Directors stressed that the long-term sustainability of the RMI's fiscal position hinged on its ability to eventually substitute Compact income with returns from the Marshall Islands Intergenerational Trust Fund (MIITF). They welcomed the government's decision to use the bulk of resources freed by the decline in debt service, following the recent retirement of all external commercial debt, to establish MIITF. They noted, however, that building up the MIITF to an adequate size would require maintaining sizeable fiscal surpluses for the next decade and beyond, with appropriate safeguards in place to avoid premature disbursements from the fund.
Directors emphasized that the RMI's long-term strategy for economic development needs to be tailored closely to the government's institutional capacities. While welcoming recent measures to strengthen governance, they noted that further capacity improvements will require the concentration of technical assistance on projects to build essential skills of key government officials, as well as reallocation of manpower resources within the government to accommodate the hiring of a limited number of outside specialists.
Director considered that the main focus of the authorities' structural reform agenda should be the removal of key obstacles for private sector development. They urged stronger efforts to boost export prospects by attracting foreign direct investment, including through a reduction in the minimum wage, speedy implementation of the provisions of the land registration act, and by pruning the reserved list for small-scale investment.

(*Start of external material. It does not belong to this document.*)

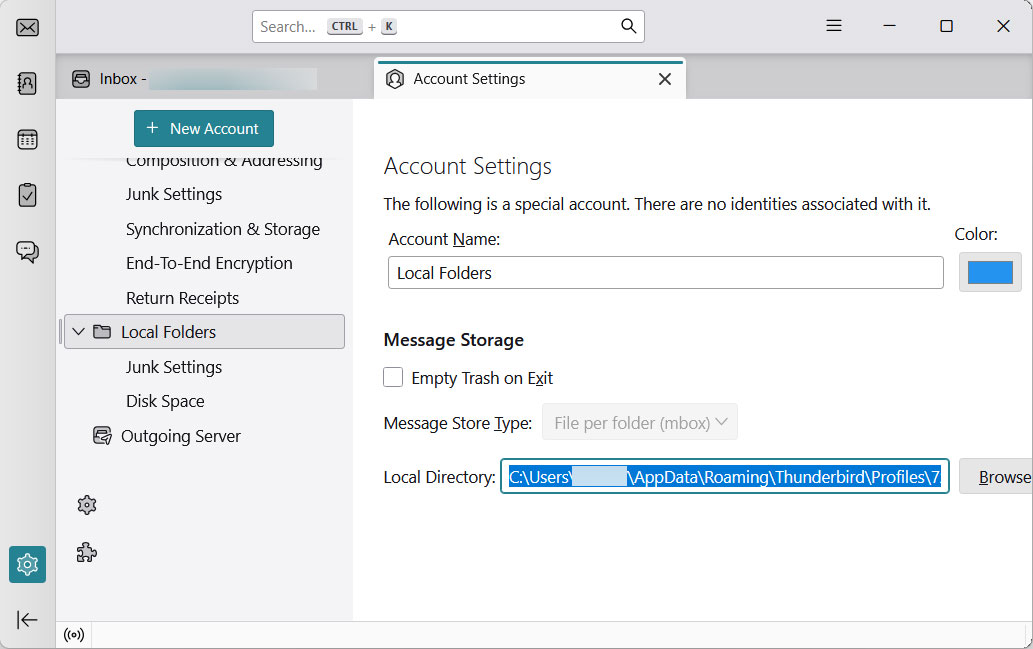Enable Empty Trash on Exit checkbox

coord(394,378)
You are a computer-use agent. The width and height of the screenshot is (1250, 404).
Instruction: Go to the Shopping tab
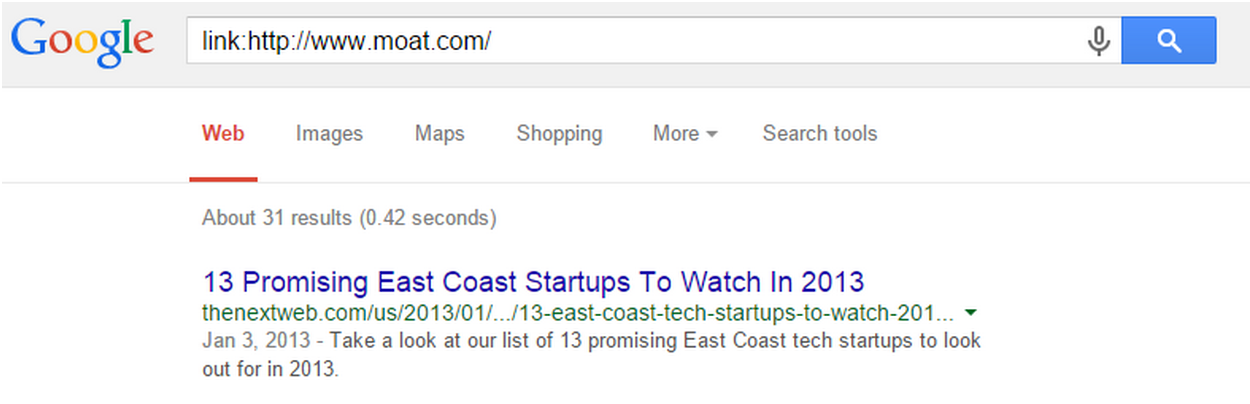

Directors observed that more decisive steps are needed to strengthen the RMI's financial infrastructure and harness domestic savings for financing growth. They agreed that developing micro finance schemes and enhancing access to financial services in remote areas could play a role in building small-scale productive capacity. Directors saw room for further improvement in domestic supervisory capacities, and urged the early completion of a full round of on-site bank inspections.
Directors welcomed the steps already taken by the RMI to strengthen money laundering defenses, and noted that it will be important to identify and address, in conjunction with the Financial Action Task Force (FATF), any outstanding issues so as to facilitate the RMI's removal from FATF money laundering list.
Directors expressed concern that serious statistical deficiencies continue to impede effective economic surveillance. They encouraged the authorities to strengthen their statistical systems.
1 Under Article IV of the IMF's Articles of Agreement, the IMF holds bilateral discussions with members, usually every year. A staff team visits the country, collects economic and financial information, and discusses with officials the country's economic developments and policies. On return to headquarters, the staff prepares a report, which forms the basis for discussion by the Executive Board. At the conclusion of the discussion, the Managing Director, as Chairman of the Board, summarizes the views of Executive Directors, and this summary is transmitted to the country's authorities. This PIN summarizes the views of the Executive Board as expressed during the January 18, 2002 Executive Board discussion based on the staff report.